I snatched up the phone and sent Mac a quick message about Square Books but told him it was probably better if he didn't go. Then I shut the phone off so he couldn't text me back and set off the Jerk Alert, or start a conversation I'd have to confess to Indri, or make anything more complicated than it already was.

Then I turned off my light and went back to staring at the shadowed ceiling. Some time later, the world faded away from me—until I snapped awake in the darkness. My hands danced against my throat, and I grabbed for—what? Nothing. Nothing was there against my skin, but I thought I was choking. I coughed and coughed and sat up, my eyes wide, staring around at the nothingness in my room. Starlight. The soft whirr of my parents' bedroom table fan. The thump of my heart. Nothing was here. I wasn't choking. I was fine.

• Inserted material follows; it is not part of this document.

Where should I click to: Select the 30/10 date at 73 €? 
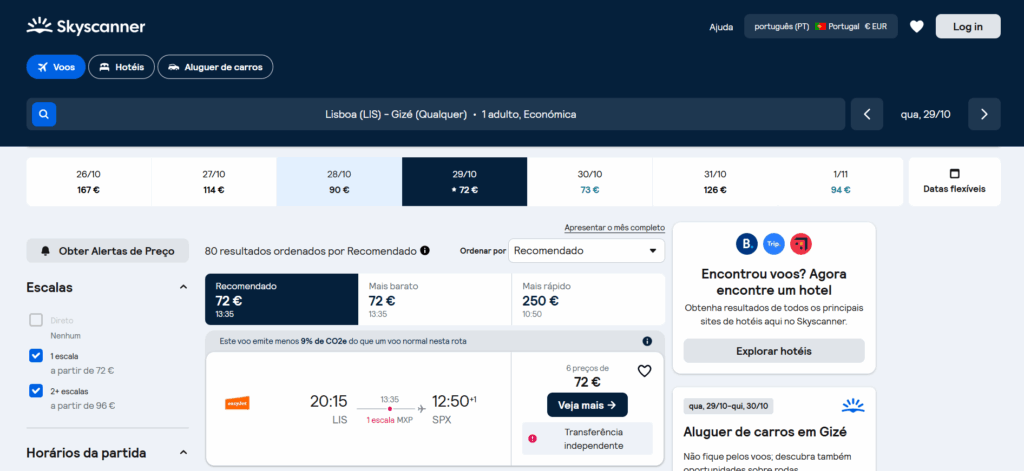(x=589, y=181)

A bad dream. No, a nightmare. I just couldn't remember it, or I didn't want to. I thought about going to my parents' room and climbing into bed with them, but I didn't want to be a baby. Still, the longer I sat there trying to remember what had scared me in my sleep, the more I didn't want to be alone. Finally, I got up and slipped across the hall to Grandma's room, and sat down in the chair beside her bed. The soft yellow glow of her nightlight played across her sheets, almost
like candle flame dancing in the darkness, and I realized it was raining lightly against her open window. Drops pattered on the sill, and a few tapped on the floor.

When I touched her hand, she was warm, and her chest rose and fell, rose and fell, the rhythm of it as comforting to me as my parents' music had been earlier. Her pulse was eighty. Perfectly normal.